Month: April 2010

16 Apr 2010

blogging about blogging

This blog is just a baby…

but I have been blogging in various other places on the internet for seven years, today.

I just didn’t know if y’all knew that.

So my relationship with The Online Journal is quite a bit different than most people who jumped on the jolly blog bandwagon later in the game. That’s not a statement of judgment either, just a statement of difference.

Many grown adult people woke up one day and said to themselves: “hmm… a blog sounds good!”
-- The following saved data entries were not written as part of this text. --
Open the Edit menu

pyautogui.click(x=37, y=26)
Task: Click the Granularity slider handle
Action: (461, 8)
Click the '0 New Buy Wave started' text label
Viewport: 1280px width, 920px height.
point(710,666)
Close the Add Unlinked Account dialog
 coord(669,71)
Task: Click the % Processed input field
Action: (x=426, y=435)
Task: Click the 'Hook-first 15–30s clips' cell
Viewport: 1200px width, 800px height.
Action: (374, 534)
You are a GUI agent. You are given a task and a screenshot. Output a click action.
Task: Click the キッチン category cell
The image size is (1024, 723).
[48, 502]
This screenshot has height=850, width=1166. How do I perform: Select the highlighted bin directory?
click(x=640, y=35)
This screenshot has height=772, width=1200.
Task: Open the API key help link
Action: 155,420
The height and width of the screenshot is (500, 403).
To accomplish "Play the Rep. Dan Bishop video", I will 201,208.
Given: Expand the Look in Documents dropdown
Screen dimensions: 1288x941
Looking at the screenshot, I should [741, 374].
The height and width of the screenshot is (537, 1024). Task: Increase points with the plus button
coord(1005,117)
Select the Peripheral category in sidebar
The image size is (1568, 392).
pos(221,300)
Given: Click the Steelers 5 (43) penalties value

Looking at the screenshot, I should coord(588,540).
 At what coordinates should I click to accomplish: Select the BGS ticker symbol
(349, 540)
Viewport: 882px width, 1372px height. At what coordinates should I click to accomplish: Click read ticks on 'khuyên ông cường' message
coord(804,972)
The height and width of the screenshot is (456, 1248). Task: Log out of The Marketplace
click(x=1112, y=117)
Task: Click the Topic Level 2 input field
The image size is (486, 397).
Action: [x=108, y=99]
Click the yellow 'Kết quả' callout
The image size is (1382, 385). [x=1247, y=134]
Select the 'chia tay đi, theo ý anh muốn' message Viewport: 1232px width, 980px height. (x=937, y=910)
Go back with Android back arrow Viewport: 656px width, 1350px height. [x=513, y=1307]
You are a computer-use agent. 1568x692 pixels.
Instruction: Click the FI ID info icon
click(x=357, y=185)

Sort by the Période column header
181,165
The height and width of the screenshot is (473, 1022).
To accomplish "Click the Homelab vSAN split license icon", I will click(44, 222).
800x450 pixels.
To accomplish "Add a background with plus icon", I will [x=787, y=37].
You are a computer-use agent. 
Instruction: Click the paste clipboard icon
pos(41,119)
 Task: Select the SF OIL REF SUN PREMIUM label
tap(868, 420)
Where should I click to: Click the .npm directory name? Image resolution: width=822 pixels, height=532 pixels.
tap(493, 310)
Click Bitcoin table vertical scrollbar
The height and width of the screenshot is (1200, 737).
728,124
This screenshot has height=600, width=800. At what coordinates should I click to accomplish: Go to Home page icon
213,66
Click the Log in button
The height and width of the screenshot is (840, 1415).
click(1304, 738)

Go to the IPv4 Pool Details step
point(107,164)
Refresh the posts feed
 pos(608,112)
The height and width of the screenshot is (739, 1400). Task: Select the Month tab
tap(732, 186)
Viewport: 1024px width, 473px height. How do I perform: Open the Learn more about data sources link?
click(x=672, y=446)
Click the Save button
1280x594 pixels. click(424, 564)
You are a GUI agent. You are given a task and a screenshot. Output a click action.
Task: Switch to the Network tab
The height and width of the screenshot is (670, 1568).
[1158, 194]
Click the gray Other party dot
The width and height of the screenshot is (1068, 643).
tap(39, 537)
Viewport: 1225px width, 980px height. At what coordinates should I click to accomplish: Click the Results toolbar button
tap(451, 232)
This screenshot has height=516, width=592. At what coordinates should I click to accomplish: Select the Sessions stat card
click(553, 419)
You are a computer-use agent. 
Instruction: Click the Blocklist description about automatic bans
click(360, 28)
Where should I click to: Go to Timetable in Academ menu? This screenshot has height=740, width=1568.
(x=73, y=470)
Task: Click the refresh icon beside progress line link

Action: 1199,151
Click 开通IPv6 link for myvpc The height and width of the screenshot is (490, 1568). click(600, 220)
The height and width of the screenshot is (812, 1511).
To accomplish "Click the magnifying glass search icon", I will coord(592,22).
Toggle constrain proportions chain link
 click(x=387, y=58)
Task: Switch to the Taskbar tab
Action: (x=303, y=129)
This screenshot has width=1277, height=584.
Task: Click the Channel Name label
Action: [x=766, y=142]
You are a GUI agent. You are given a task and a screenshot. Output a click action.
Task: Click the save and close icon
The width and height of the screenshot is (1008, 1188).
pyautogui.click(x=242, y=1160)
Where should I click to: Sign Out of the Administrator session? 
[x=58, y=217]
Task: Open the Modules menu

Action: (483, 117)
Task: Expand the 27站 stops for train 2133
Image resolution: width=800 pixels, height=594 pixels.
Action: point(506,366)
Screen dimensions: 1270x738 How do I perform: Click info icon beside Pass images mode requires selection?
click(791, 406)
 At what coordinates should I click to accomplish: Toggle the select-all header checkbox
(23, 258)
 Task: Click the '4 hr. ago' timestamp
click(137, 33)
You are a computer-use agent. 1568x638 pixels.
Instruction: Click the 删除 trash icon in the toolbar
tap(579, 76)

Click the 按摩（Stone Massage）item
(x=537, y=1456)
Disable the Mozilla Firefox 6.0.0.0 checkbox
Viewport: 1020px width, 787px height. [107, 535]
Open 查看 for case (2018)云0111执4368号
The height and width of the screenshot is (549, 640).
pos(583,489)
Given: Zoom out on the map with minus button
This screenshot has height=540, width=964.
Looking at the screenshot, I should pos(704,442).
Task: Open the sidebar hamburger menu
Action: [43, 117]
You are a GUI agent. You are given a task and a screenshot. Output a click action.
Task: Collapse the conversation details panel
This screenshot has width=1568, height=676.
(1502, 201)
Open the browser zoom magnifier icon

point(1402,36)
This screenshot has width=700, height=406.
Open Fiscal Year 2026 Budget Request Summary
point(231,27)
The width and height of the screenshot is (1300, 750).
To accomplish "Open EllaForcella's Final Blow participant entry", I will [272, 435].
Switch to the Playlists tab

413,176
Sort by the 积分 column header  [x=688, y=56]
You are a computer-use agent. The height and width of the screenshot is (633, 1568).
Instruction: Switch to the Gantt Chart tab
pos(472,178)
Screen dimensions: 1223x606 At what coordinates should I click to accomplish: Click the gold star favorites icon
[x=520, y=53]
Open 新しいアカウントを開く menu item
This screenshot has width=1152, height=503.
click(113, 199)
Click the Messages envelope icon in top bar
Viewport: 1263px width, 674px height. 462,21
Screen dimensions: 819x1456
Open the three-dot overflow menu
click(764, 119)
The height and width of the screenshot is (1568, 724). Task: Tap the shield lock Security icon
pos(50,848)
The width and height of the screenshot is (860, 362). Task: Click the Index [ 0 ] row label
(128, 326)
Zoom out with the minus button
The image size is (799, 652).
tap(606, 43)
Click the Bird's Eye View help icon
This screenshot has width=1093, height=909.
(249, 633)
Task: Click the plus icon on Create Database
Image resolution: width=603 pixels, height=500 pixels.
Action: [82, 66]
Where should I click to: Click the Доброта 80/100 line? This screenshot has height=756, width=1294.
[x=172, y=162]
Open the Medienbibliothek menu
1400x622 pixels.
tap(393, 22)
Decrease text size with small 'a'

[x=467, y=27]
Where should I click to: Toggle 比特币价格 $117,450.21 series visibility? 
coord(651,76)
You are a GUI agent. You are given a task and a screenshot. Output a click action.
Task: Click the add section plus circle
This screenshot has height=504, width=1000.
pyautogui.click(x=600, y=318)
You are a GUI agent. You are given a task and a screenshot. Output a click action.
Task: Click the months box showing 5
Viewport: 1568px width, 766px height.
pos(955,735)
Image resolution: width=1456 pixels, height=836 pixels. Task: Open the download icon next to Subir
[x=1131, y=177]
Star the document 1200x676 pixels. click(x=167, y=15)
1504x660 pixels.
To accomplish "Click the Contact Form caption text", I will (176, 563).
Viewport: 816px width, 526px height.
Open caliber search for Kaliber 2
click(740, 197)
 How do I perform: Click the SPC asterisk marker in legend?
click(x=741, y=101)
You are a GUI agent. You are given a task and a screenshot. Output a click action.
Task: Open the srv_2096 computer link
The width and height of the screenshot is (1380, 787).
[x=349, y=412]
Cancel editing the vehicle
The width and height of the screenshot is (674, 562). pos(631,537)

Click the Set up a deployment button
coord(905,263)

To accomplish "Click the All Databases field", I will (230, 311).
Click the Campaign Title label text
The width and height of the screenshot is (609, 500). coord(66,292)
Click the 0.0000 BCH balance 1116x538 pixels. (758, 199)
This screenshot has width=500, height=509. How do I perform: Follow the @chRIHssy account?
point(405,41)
I didn’t know what a blog was when I started writing here. I actually refused to use the word until about 2007. I preferred the term “Online Journal.” Which is really the difference. My online life is not entirely separate from my physical life. I didn’t wake up and say “I think I’ll write about myself ad naseum and then publish it on an online space.” I was 18. It was the last few months of my senior year. I didn’t have a whole lot to say, but I picked up steam. My journal made me real-life friends in college. It continues to make me non-real-life (and that’s not a statement of judgment either) friends today. And strangely, writing this blog has helped me become better friends with people I barely spoke to in college

My online life is never far separated from me. I could never stick to a topical blog. I could never “professionalize” my blog into something I could put on a job application. I couldn’t privatize or hide or “friends only” anymore than I could privatize or hide my real life.

When I switched over to WordPress, however, I did push myself to do more than blather randomly about whatever was ailing me, to not routinely discuss work (since I had a Big Girl Job), and also to keep my life rated PG-13.

That’s it though.

Employers can find me here. Coworkers. Classmates. Teachers. Family members.

I don’t really care.

Hello, employers, coworkers, classmates, teachers, family!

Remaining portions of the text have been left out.